ICLR2026

Larger Datasets Can Be Repeated More: A Theoretical Analysis of Multi-Epoch Scaling in Linear Regression

Tingkai Yan, Haodong Wen, Binghui Li, Kairong Luo, Wenguang Chen, Kaifeng Lyu

8 citations

Abstract

While data scaling laws of large language models (LLMs) have been widely examined in the one-pass regime with massive corpora, their form under limited data and repeated epochs remains largely unexplored. This paper presents a theoretical analysis of how a common workaround, training for multiple epochs on the same dataset, reshapes the data scaling laws in linear regression. Concretely, we ask: to match the performance of training on a dataset of size $N$ for $K$ epochs, how much larger must a dataset be if the model is trained for only one pass? We quantify this using the $\textit{effective reuse rate}$ of the data, $E(K, N)$ , which we define as the multiplicative factor by which the dataset must grow under one-pass training to achieve the same test loss as $K$ -epoch training.

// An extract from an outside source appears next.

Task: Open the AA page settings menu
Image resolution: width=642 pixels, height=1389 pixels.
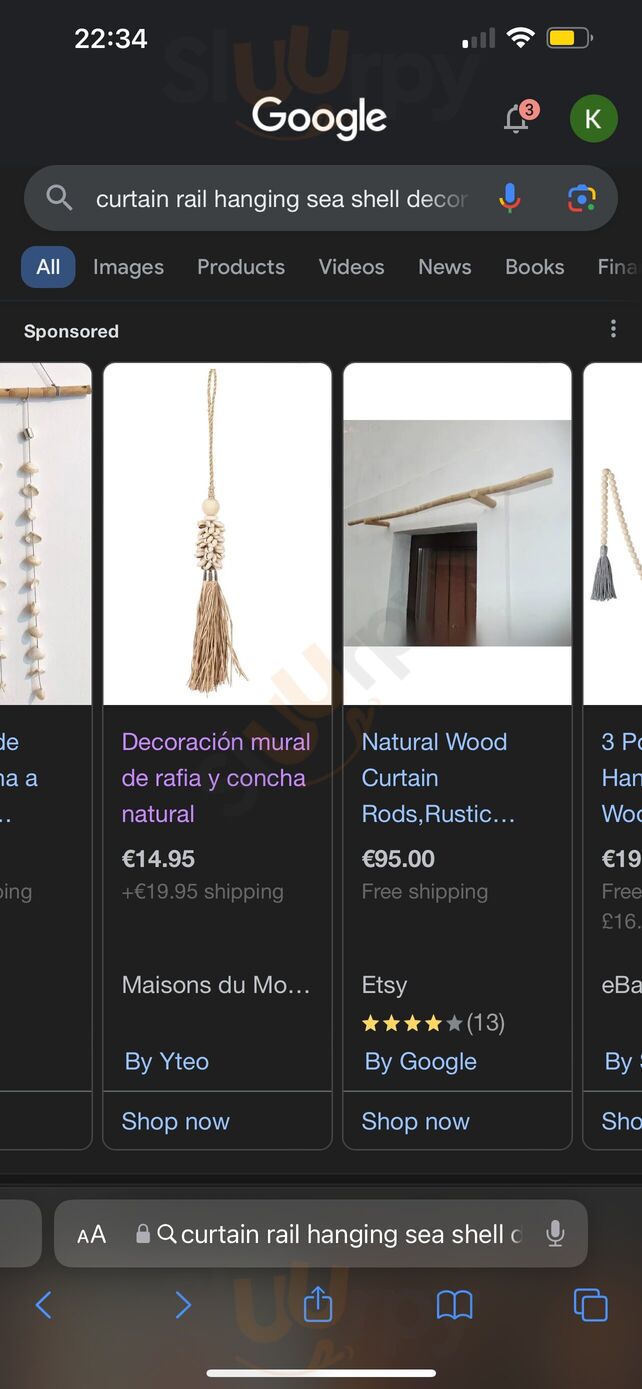Action: tap(91, 1235)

Our analysis precisely characterizes the scaling behavior of $E(K, N)$ for SGD in linear regression under either strong convexity or Zipf-distributed data: (1) When $K$ is small, we prove that $E(K, N) \approx K$ , indicating that every new epoch yields a linear gain; (2) As $K$ increases, $E(K, N)$ plateaus at a problem-dependent value that grows with $N$ ( $\Theta(\log N)$ for the strongly-convex case), implying that larger datasets can be repeated more times before the marginal benefit vanishes. These theoretical findings point out a neglected factor in a recent empirical study by Muennighoff et al. (2023), which claimed that training LLMs for up to $4$ epochs results in negligible loss differences compared to using fresh data at each step, $\textit{i.e.}$ , $E(K, N) \approx K$ for $K \le 4$ in our notation. Supported by further empirical validation with LLMs, our results reveal that the maximum $K$ value for which $E(K, N) \approx K$ in fact depends on the data size and distribution, and underscore the need to explicitly model both factors in future studies of scaling laws with data reuse.